Task description
Copy each line in the data that includes the word "This".
Extracted records section start
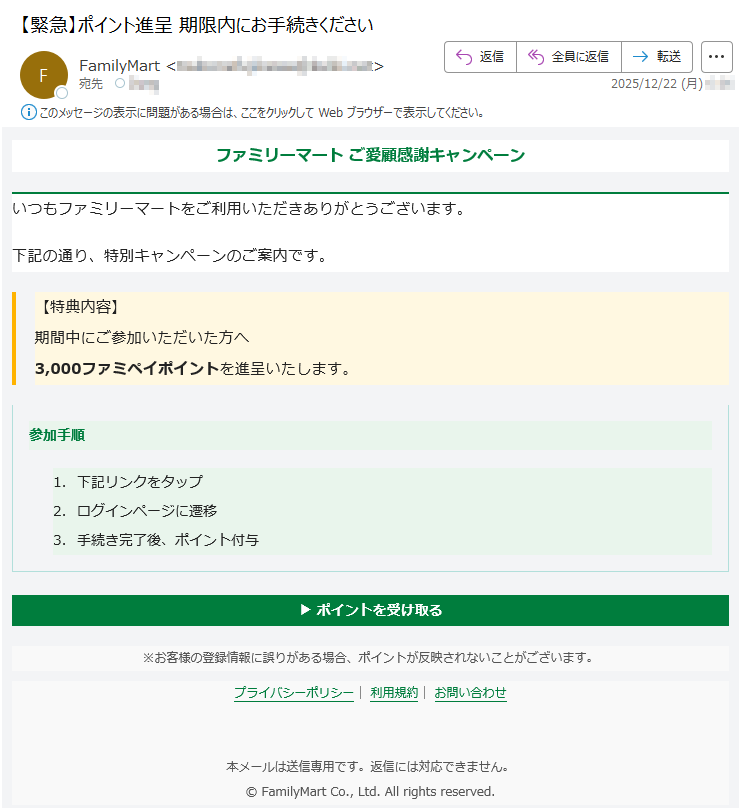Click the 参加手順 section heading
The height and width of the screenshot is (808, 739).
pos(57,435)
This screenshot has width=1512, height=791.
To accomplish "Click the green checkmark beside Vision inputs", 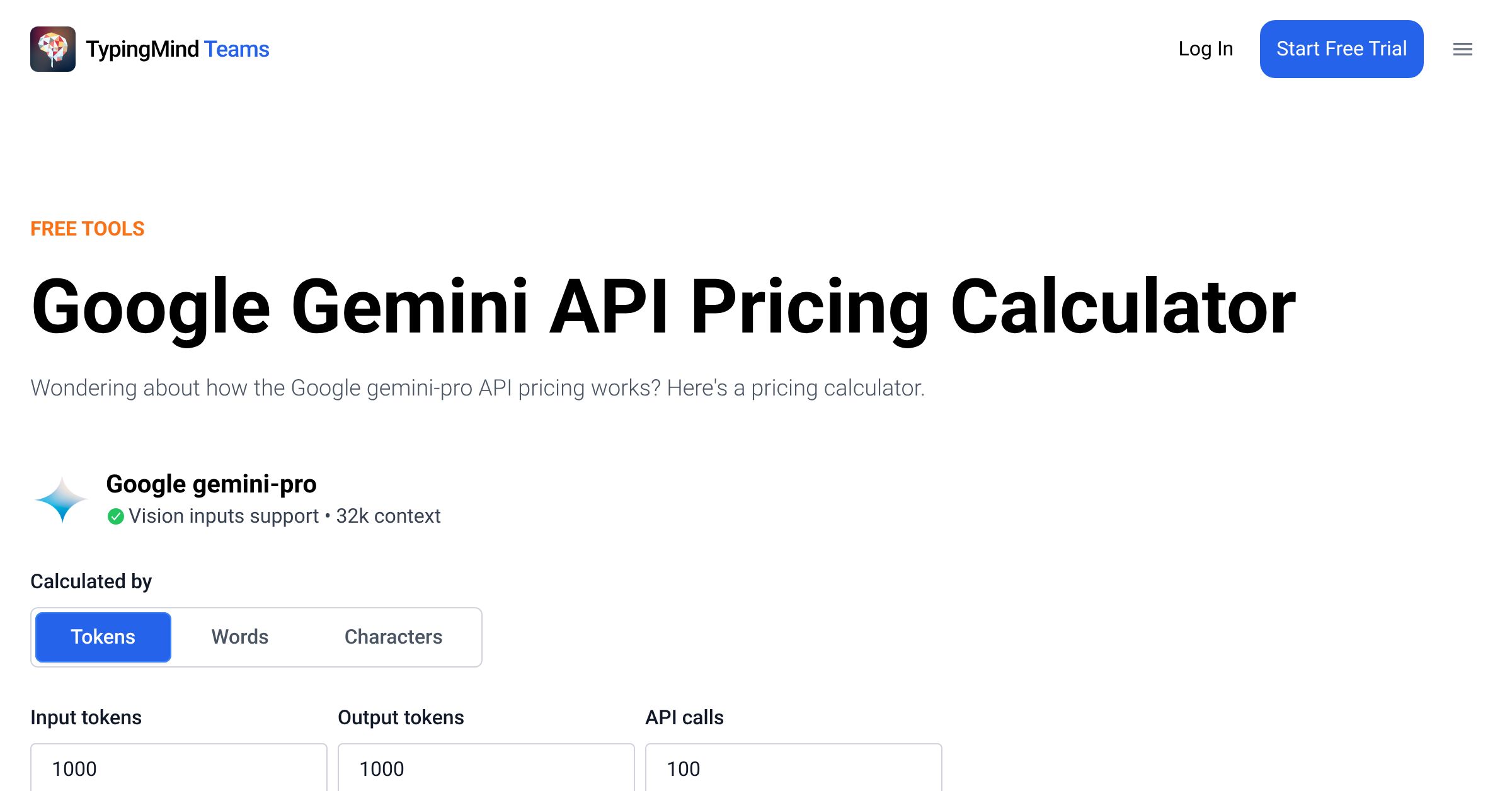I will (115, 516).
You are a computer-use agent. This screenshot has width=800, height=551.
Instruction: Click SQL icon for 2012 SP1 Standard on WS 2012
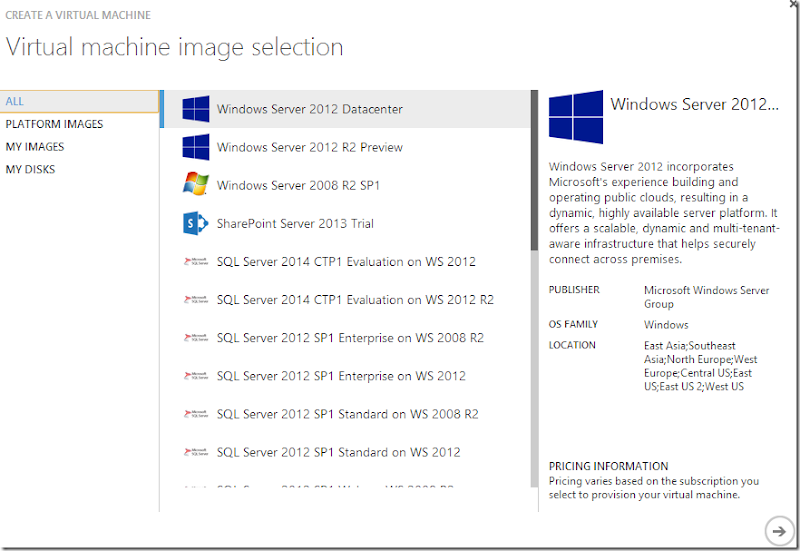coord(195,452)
Extracted records section end
Answer space
This screenshot has width=1512, height=791.
You are a computer-use agent. This screenshot has width=800, height=551.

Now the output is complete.